Task to complete
Write out the lines between the one holding "You are a computer-use" and the one holding "coord(52,180)", inclusive, with "arrow" replaced by "chevron" and everything else left unchanged. Omit the pictures from your answer.

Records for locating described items
↓↓↓
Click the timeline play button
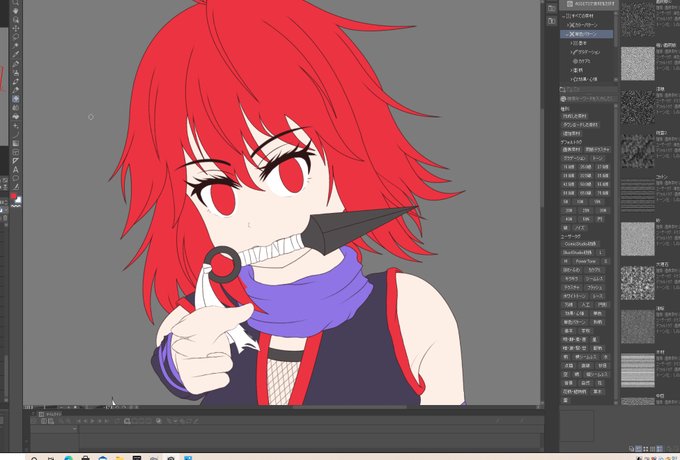 click(x=92, y=421)
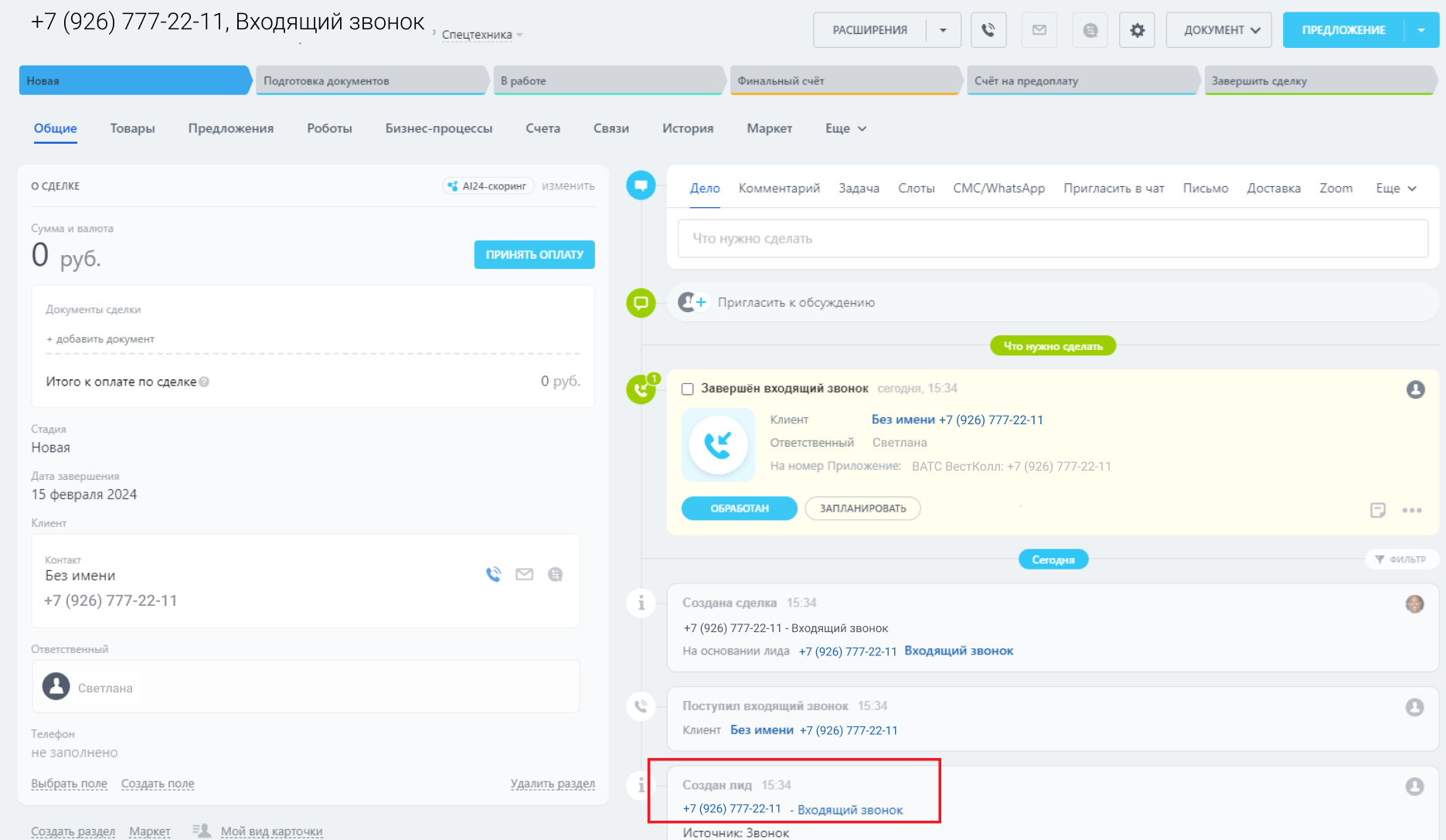Viewport: 1446px width, 840px height.
Task: Click the 'Что нужно сделать' input field
Action: coord(1052,239)
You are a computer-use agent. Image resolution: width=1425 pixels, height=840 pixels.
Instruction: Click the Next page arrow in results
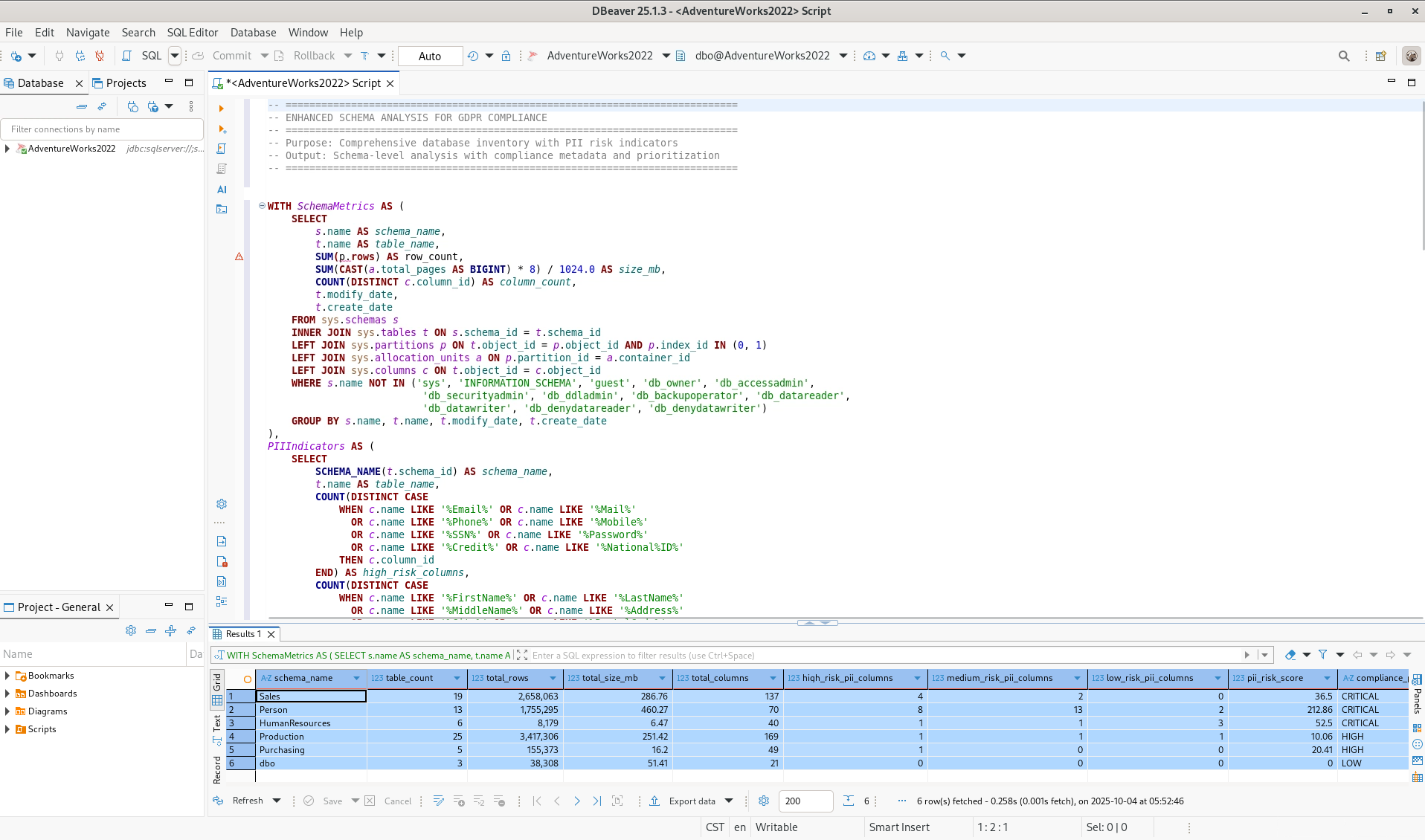(x=577, y=801)
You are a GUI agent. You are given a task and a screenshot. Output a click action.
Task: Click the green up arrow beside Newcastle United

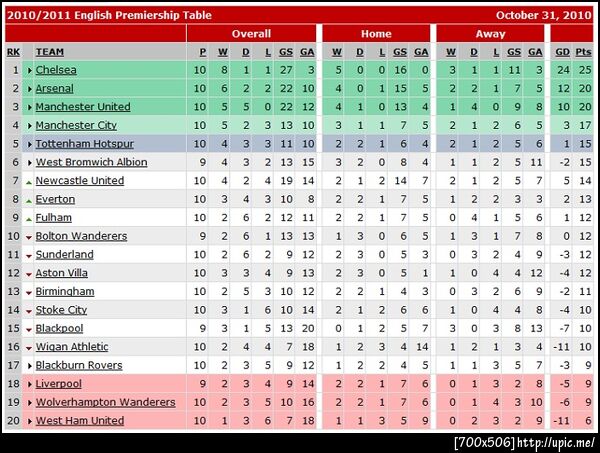click(28, 181)

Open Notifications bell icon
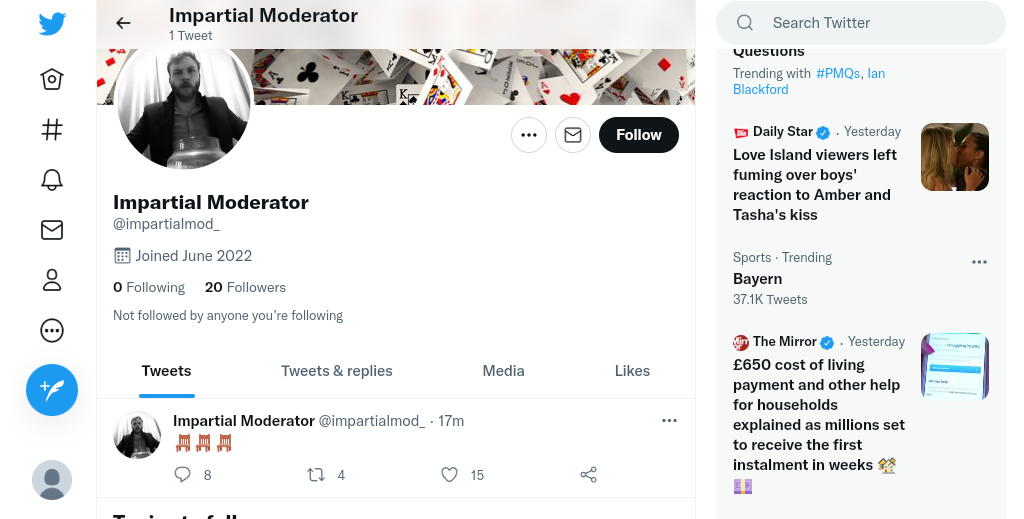coord(52,180)
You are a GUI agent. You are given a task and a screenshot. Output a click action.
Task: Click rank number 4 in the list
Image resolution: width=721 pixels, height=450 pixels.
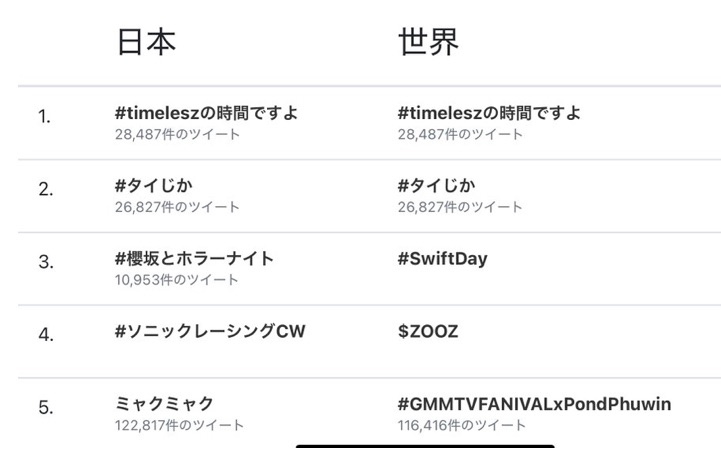(45, 335)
↑↑↑
Solution
You are a computer-use agent. Image resolution: width=1425 pixels, height=840 pixels.
Instruction: Click the Next page chevron in results
(x=577, y=801)
You are a GUI agent. You are given a task and a screenshot. Output a click action.
Task: Click the green up chevron beside Newcastle United

click(28, 181)

Open Notifications bell icon
coord(52,180)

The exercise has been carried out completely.